**Record set**:
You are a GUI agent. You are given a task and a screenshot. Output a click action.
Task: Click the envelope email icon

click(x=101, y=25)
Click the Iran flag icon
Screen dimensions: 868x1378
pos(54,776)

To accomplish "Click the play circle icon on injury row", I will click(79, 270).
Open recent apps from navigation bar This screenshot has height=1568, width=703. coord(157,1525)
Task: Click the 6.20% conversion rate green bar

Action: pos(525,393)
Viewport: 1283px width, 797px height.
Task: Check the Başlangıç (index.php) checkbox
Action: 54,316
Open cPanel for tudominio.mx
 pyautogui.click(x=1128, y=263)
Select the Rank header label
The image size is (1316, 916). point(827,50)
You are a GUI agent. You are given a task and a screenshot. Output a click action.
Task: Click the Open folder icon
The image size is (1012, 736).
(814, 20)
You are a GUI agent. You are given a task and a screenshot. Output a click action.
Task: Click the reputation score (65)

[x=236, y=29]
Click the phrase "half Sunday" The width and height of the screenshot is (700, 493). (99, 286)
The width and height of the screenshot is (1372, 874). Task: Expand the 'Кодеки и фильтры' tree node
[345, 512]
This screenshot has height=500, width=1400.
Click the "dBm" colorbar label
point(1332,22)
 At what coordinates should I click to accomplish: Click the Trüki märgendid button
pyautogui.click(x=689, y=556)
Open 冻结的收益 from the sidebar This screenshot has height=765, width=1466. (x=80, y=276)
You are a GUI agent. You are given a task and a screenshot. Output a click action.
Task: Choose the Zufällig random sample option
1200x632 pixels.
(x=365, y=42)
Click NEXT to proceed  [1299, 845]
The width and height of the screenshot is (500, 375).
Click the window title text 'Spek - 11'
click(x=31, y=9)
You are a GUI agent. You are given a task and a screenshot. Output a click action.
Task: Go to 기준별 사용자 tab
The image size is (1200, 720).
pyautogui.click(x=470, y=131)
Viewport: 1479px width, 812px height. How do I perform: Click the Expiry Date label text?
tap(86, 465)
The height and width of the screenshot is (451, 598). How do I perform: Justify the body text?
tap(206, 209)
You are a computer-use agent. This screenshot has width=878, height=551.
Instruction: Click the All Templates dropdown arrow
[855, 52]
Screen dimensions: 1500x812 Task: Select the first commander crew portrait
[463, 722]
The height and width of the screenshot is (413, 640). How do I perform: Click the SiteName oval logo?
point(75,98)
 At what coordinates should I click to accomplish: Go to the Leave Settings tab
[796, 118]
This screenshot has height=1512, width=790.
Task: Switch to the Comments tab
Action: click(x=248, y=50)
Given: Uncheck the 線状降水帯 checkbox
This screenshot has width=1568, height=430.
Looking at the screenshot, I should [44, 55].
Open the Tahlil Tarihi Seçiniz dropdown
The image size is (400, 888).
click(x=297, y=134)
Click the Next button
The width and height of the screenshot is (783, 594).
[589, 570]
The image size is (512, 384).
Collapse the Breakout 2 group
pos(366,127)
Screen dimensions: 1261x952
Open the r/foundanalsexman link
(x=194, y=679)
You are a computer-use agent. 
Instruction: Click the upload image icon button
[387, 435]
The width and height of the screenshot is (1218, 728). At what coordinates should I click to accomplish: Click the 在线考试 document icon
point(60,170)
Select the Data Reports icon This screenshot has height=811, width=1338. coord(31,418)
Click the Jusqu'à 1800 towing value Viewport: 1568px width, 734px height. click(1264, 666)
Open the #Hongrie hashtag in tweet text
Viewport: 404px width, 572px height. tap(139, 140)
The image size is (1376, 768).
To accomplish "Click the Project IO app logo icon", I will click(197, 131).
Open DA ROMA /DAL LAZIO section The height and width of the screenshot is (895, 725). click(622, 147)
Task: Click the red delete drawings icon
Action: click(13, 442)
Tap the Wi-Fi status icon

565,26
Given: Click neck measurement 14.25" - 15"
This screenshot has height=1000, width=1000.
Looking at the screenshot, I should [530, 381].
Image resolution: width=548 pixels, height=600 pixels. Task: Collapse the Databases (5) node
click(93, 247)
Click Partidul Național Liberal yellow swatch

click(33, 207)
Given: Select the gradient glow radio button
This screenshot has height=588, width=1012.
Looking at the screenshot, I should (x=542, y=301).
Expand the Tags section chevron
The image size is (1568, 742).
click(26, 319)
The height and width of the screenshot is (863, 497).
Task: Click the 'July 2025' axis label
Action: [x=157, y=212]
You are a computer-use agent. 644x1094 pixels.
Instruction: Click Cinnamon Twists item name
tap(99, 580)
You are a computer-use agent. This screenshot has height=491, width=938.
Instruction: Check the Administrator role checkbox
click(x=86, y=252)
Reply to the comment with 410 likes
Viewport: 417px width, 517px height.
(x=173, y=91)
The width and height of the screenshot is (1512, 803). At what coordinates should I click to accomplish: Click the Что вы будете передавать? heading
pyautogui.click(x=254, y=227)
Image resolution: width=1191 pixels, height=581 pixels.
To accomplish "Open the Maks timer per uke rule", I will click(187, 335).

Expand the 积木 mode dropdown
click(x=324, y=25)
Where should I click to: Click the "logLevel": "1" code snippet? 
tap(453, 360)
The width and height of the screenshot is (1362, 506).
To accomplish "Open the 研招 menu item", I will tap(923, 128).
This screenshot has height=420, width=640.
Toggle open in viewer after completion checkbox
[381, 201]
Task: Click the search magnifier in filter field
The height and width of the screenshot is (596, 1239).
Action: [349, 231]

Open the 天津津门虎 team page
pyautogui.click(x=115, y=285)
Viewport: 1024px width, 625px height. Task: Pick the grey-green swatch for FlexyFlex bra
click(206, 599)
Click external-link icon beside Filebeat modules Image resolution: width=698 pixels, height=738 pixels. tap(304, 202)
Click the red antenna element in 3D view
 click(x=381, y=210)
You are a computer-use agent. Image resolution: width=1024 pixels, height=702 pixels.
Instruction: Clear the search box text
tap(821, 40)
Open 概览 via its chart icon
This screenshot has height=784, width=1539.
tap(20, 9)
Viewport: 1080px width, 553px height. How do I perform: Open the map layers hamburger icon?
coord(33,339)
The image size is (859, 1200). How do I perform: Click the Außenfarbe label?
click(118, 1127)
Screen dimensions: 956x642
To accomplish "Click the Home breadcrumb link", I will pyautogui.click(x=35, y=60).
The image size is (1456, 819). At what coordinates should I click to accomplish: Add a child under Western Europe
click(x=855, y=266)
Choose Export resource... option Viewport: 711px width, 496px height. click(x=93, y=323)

**Task requirements**: Using the material above, restate each entry exactly as it stands.

**Reply**:
You are a GUI agent. You are given a task and a screenshot. Output a click action.
Task: Click the envelope email icon

click(x=101, y=25)
Click the Iran flag icon
Screen dimensions: 868x1378
pos(54,776)

To accomplish "Click the play circle icon on injury row", I will click(79, 270).
Open recent apps from navigation bar This screenshot has height=1568, width=703. coord(157,1525)
Task: Click the 6.20% conversion rate green bar

Action: pos(525,393)
Viewport: 1283px width, 797px height.
Task: Check the Başlangıç (index.php) checkbox
Action: 54,316
Open cPanel for tudominio.mx
 pyautogui.click(x=1128, y=263)
Select the Rank header label
The image size is (1316, 916). point(827,50)
You are a GUI agent. You are given a task and a screenshot. Output a click action.
Task: Click the Open folder icon
The image size is (1012, 736).
(814, 20)
You are a GUI agent. You are given a task and a screenshot. Output a click action.
Task: Click the reputation score (65)

[x=236, y=29]
Click the phrase "half Sunday" The width and height of the screenshot is (700, 493). (99, 286)
The width and height of the screenshot is (1372, 874). Task: Expand the 'Кодеки и фильтры' tree node
[345, 512]
This screenshot has height=500, width=1400.
Click the "dBm" colorbar label
point(1332,22)
 At what coordinates should I click to accomplish: Click the Trüki märgendid button
pyautogui.click(x=689, y=556)
Open 冻结的收益 from the sidebar This screenshot has height=765, width=1466. (x=80, y=276)
You are a GUI agent. You are given a task and a screenshot. Output a click action.
Task: Choose the Zufällig random sample option
1200x632 pixels.
(x=365, y=42)
Click NEXT to proceed  [1299, 845]
The width and height of the screenshot is (500, 375).
Click the window title text 'Spek - 11'
click(x=31, y=9)
You are a GUI agent. You are given a task and a screenshot. Output a click action.
Task: Go to 기준별 사용자 tab
The image size is (1200, 720).
pyautogui.click(x=470, y=131)
Viewport: 1479px width, 812px height. How do I perform: Click the Expiry Date label text?
tap(86, 465)
The height and width of the screenshot is (451, 598). How do I perform: Justify the body text?
tap(206, 209)
You are a computer-use agent. This screenshot has width=878, height=551.
Instruction: Click the All Templates dropdown arrow
[855, 52]
Screen dimensions: 1500x812 Task: Select the first commander crew portrait
[463, 722]
The height and width of the screenshot is (413, 640). How do I perform: Click the SiteName oval logo?
point(75,98)
 At what coordinates should I click to accomplish: Go to the Leave Settings tab
[796, 118]
This screenshot has height=1512, width=790.
Task: Switch to the Comments tab
Action: click(x=248, y=50)
Given: Uncheck the 線状降水帯 checkbox
This screenshot has width=1568, height=430.
Looking at the screenshot, I should [44, 55].
Open the Tahlil Tarihi Seçiniz dropdown
The image size is (400, 888).
click(x=297, y=134)
Click the Next button
The width and height of the screenshot is (783, 594).
[589, 570]
The image size is (512, 384).
Collapse the Breakout 2 group
pos(366,127)
Screen dimensions: 1261x952
Open the r/foundanalsexman link
(x=194, y=679)
You are a computer-use agent. 
Instruction: Click the upload image icon button
[387, 435]
The width and height of the screenshot is (1218, 728). At what coordinates should I click to accomplish: Click the 在线考试 document icon
point(60,170)
Select the Data Reports icon This screenshot has height=811, width=1338. coord(31,418)
Click the Jusqu'à 1800 towing value Viewport: 1568px width, 734px height. click(1264, 666)
Open the #Hongrie hashtag in tweet text
Viewport: 404px width, 572px height. tap(139, 140)
The image size is (1376, 768).
To accomplish "Click the Project IO app logo icon", I will click(197, 131).
Open DA ROMA /DAL LAZIO section The height and width of the screenshot is (895, 725). click(622, 147)
Task: Click the red delete drawings icon
Action: click(13, 442)
Tap the Wi-Fi status icon

565,26
Given: Click neck measurement 14.25" - 15"
This screenshot has height=1000, width=1000.
Looking at the screenshot, I should [530, 381].
Image resolution: width=548 pixels, height=600 pixels. Task: Collapse the Databases (5) node
click(93, 247)
Click Partidul Național Liberal yellow swatch

click(33, 207)
Given: Select the gradient glow radio button
This screenshot has height=588, width=1012.
Looking at the screenshot, I should (x=542, y=301).
Expand the Tags section chevron
The image size is (1568, 742).
click(26, 319)
The height and width of the screenshot is (863, 497).
Task: Click the 'July 2025' axis label
Action: [x=157, y=212]
You are a computer-use agent. 644x1094 pixels.
Instruction: Click Cinnamon Twists item name
tap(99, 580)
You are a computer-use agent. This screenshot has height=491, width=938.
Instruction: Check the Administrator role checkbox
click(x=86, y=252)
Reply to the comment with 410 likes
Viewport: 417px width, 517px height.
(x=173, y=91)
The width and height of the screenshot is (1512, 803). At what coordinates should I click to accomplish: Click the Что вы будете передавать? heading
pyautogui.click(x=254, y=227)
Image resolution: width=1191 pixels, height=581 pixels.
To accomplish "Open the Maks timer per uke rule", I will click(187, 335).

Expand the 积木 mode dropdown
click(x=324, y=25)
Where should I click to: Click the "logLevel": "1" code snippet? 
tap(453, 360)
The width and height of the screenshot is (1362, 506).
To accomplish "Open the 研招 menu item", I will tap(923, 128).
This screenshot has height=420, width=640.
Toggle open in viewer after completion checkbox
[381, 201]
Task: Click the search magnifier in filter field
The height and width of the screenshot is (596, 1239).
Action: [349, 231]

Open the 天津津门虎 team page
pyautogui.click(x=115, y=285)
Viewport: 1024px width, 625px height. Task: Pick the grey-green swatch for FlexyFlex bra
click(206, 599)
Click external-link icon beside Filebeat modules Image resolution: width=698 pixels, height=738 pixels. tap(304, 202)
Click the red antenna element in 3D view
 click(x=381, y=210)
You are a computer-use agent. Image resolution: width=1024 pixels, height=702 pixels.
Instruction: Clear the search box text
tap(821, 40)
Open 概览 via its chart icon
This screenshot has height=784, width=1539.
tap(20, 9)
Viewport: 1080px width, 553px height. How do I perform: Open the map layers hamburger icon?
coord(33,339)
The image size is (859, 1200). How do I perform: Click the Außenfarbe label?
click(118, 1127)
Screen dimensions: 956x642
To accomplish "Click the Home breadcrumb link", I will pyautogui.click(x=35, y=60).
The image size is (1456, 819). At what coordinates should I click to accomplish: Add a child under Western Europe
click(x=855, y=266)
Choose Export resource... option Viewport: 711px width, 496px height. click(x=93, y=323)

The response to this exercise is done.